# Data for this task:
┄┄┄┄┄┄
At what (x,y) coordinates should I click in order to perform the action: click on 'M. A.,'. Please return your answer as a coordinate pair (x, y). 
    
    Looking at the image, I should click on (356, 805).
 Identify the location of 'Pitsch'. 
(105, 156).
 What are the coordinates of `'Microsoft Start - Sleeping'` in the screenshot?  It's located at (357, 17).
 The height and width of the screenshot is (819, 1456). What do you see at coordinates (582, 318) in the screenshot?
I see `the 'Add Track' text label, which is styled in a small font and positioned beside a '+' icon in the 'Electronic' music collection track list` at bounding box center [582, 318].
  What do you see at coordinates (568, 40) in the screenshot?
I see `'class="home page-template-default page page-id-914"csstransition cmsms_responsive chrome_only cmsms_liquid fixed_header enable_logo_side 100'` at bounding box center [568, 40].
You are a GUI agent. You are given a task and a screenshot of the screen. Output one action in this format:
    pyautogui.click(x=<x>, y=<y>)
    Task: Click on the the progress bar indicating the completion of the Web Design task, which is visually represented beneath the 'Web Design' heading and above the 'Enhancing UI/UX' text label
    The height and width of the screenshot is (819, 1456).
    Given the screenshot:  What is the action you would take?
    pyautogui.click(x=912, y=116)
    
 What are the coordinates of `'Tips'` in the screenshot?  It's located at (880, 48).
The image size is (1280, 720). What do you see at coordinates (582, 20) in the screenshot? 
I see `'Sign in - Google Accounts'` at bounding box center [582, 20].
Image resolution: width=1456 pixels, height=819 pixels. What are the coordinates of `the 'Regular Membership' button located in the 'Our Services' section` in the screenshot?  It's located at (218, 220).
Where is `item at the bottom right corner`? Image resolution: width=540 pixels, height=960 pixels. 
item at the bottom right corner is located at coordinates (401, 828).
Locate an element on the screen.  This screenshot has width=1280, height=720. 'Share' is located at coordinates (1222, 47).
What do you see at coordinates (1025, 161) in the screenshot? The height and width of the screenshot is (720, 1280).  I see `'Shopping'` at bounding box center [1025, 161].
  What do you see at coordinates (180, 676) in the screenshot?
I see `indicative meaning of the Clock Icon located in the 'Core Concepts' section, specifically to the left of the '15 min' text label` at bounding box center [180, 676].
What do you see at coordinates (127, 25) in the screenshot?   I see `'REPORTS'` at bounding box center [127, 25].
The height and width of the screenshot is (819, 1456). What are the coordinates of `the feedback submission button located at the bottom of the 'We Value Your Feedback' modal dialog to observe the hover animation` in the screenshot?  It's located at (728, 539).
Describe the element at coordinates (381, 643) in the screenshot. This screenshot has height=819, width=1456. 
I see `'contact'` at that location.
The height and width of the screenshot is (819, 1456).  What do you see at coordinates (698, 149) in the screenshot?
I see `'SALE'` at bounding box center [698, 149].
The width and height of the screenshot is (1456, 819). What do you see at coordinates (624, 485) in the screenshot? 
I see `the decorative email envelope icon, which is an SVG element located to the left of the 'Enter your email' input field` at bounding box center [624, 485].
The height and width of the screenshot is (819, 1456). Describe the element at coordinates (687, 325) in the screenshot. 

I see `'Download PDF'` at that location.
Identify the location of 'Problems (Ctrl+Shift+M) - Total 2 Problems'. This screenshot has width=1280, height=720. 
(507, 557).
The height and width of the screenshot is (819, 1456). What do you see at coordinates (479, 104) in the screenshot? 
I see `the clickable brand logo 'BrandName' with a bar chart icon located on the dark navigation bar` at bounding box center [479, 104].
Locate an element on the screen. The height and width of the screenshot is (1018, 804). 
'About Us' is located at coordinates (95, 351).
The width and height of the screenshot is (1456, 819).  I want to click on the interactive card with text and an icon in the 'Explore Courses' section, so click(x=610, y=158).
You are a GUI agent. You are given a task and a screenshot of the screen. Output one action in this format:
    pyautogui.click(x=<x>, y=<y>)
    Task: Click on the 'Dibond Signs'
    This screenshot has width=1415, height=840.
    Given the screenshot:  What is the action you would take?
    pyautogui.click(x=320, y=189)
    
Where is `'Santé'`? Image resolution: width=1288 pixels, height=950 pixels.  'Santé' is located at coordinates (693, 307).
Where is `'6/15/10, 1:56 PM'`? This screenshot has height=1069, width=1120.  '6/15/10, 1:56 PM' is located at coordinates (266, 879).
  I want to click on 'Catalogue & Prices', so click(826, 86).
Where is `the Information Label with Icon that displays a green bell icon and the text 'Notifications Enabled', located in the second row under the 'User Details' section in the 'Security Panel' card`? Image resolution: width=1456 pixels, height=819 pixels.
┄┄┄┄┄┄
Reproduce every one of the records above word for word, from the first line through the last.

At what (x,y) coordinates should I click in order to perform the action: click on 'M. A.,'. Please return your answer as a coordinate pair (x, y). 
    
    Looking at the image, I should click on (356, 805).
 Identify the location of 'Pitsch'. 
(105, 156).
 What are the coordinates of `'Microsoft Start - Sleeping'` in the screenshot?  It's located at (357, 17).
 The height and width of the screenshot is (819, 1456). What do you see at coordinates (582, 318) in the screenshot?
I see `the 'Add Track' text label, which is styled in a small font and positioned beside a '+' icon in the 'Electronic' music collection track list` at bounding box center [582, 318].
  What do you see at coordinates (568, 40) in the screenshot?
I see `'class="home page-template-default page page-id-914"csstransition cmsms_responsive chrome_only cmsms_liquid fixed_header enable_logo_side 100'` at bounding box center [568, 40].
You are a GUI agent. You are given a task and a screenshot of the screen. Output one action in this format:
    pyautogui.click(x=<x>, y=<y>)
    Task: Click on the the progress bar indicating the completion of the Web Design task, which is visually represented beneath the 'Web Design' heading and above the 'Enhancing UI/UX' text label
    The height and width of the screenshot is (819, 1456).
    Given the screenshot:  What is the action you would take?
    pyautogui.click(x=912, y=116)
    
 What are the coordinates of `'Tips'` in the screenshot?  It's located at (880, 48).
The image size is (1280, 720). What do you see at coordinates (582, 20) in the screenshot? 
I see `'Sign in - Google Accounts'` at bounding box center [582, 20].
Image resolution: width=1456 pixels, height=819 pixels. What are the coordinates of `the 'Regular Membership' button located in the 'Our Services' section` in the screenshot?  It's located at (218, 220).
Where is `item at the bottom right corner`? Image resolution: width=540 pixels, height=960 pixels. 
item at the bottom right corner is located at coordinates (401, 828).
Locate an element on the screen.  This screenshot has width=1280, height=720. 'Share' is located at coordinates (1222, 47).
What do you see at coordinates (1025, 161) in the screenshot? The height and width of the screenshot is (720, 1280).  I see `'Shopping'` at bounding box center [1025, 161].
  What do you see at coordinates (180, 676) in the screenshot?
I see `indicative meaning of the Clock Icon located in the 'Core Concepts' section, specifically to the left of the '15 min' text label` at bounding box center [180, 676].
What do you see at coordinates (127, 25) in the screenshot?   I see `'REPORTS'` at bounding box center [127, 25].
The height and width of the screenshot is (819, 1456). What are the coordinates of `the feedback submission button located at the bottom of the 'We Value Your Feedback' modal dialog to observe the hover animation` in the screenshot?  It's located at (728, 539).
Describe the element at coordinates (381, 643) in the screenshot. This screenshot has height=819, width=1456. 
I see `'contact'` at that location.
The height and width of the screenshot is (819, 1456).  What do you see at coordinates (698, 149) in the screenshot?
I see `'SALE'` at bounding box center [698, 149].
The width and height of the screenshot is (1456, 819). What do you see at coordinates (624, 485) in the screenshot? 
I see `the decorative email envelope icon, which is an SVG element located to the left of the 'Enter your email' input field` at bounding box center [624, 485].
The height and width of the screenshot is (819, 1456). Describe the element at coordinates (687, 325) in the screenshot. 

I see `'Download PDF'` at that location.
Identify the location of 'Problems (Ctrl+Shift+M) - Total 2 Problems'. This screenshot has width=1280, height=720. 
(507, 557).
The height and width of the screenshot is (819, 1456). What do you see at coordinates (479, 104) in the screenshot? 
I see `the clickable brand logo 'BrandName' with a bar chart icon located on the dark navigation bar` at bounding box center [479, 104].
Locate an element on the screen. The height and width of the screenshot is (1018, 804). 
'About Us' is located at coordinates (95, 351).
The width and height of the screenshot is (1456, 819).  I want to click on the interactive card with text and an icon in the 'Explore Courses' section, so click(x=610, y=158).
You are a GUI agent. You are given a task and a screenshot of the screen. Output one action in this format:
    pyautogui.click(x=<x>, y=<y>)
    Task: Click on the 'Dibond Signs'
    This screenshot has width=1415, height=840.
    Given the screenshot:  What is the action you would take?
    pyautogui.click(x=320, y=189)
    
Where is `'Santé'`? Image resolution: width=1288 pixels, height=950 pixels.  'Santé' is located at coordinates (693, 307).
Where is `'6/15/10, 1:56 PM'`? This screenshot has height=1069, width=1120.  '6/15/10, 1:56 PM' is located at coordinates (266, 879).
  I want to click on 'Catalogue & Prices', so click(826, 86).
Where is `the Information Label with Icon that displays a green bell icon and the text 'Notifications Enabled', located in the second row under the 'User Details' section in the 'Security Panel' card`? Image resolution: width=1456 pixels, height=819 pixels.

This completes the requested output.